つばさ

平和な日々が楽しい

やり遂げた手応えは心に刻まれるに違いない

2013年01月03日 | Weblog
春秋
2013/1/3
 夜が明けきらない道場で、海辺で、河原で。年末年始から大寒にかけてのこの時期、各地で寒稽古が催される。神妙な顔、泣き出しそうな顔で子どもたちが剣を振り、拳を繰り出す。その光景は、暖をとるたき火や振る舞われる汁粉などとともに、厳寒の風物詩である。
▼最も寒い時期に、寒い格好をして、わざわざ寒い場所に出かけて運動をする。最近では「非科学的」「体に良くない」といった批判もあるようだ。だが、寒い中でこそ技が磨かれるとの考えは、武道に限らない。三味線や長唄などにも「寒弾き」「寒復習(かんざらい)」の行がある。日本人が求める精神修養のひとつの形なのであろう。

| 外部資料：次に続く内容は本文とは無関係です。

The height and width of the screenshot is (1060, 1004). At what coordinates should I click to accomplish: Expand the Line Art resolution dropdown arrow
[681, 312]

▼「寒さにしっかりあてる」。足や耳を真っ赤にし、精いっぱいの気合を出す子どもたちの姿に、家庭菜園や園芸で大切なこの作業を思い浮かべる。秋植えの球根は寒さにあてて初めて花をつけ、冬の野菜は寒に耐えて味を深める。寒稽古がすぐ効果を生むわけではなかろうが、やり遂げた手応えは心に刻まれるに違いない。

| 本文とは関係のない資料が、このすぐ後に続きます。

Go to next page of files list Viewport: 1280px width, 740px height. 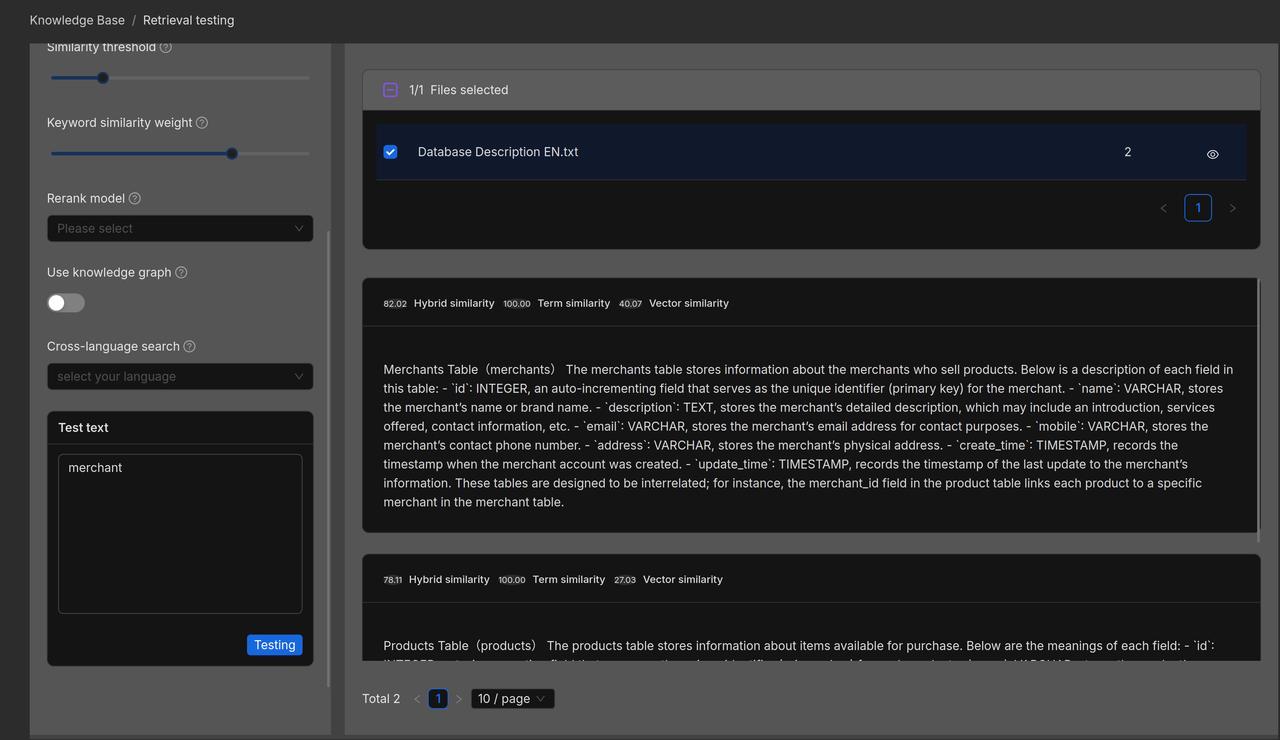[x=1232, y=208]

▼昨年は学校でのいじめが、大きな問題になった。ひとり涙を流した子もいるだろう。いくたびかの困難が君たちを襲うかもしれないが、春になればきっと花が開く。稽古を終え、父母らと家路につく子どもたちの顔は上気して、なんだか得意げだ。道着や竹刀を小脇に、「えっへん」とでも言うかのように通り過ぎていく。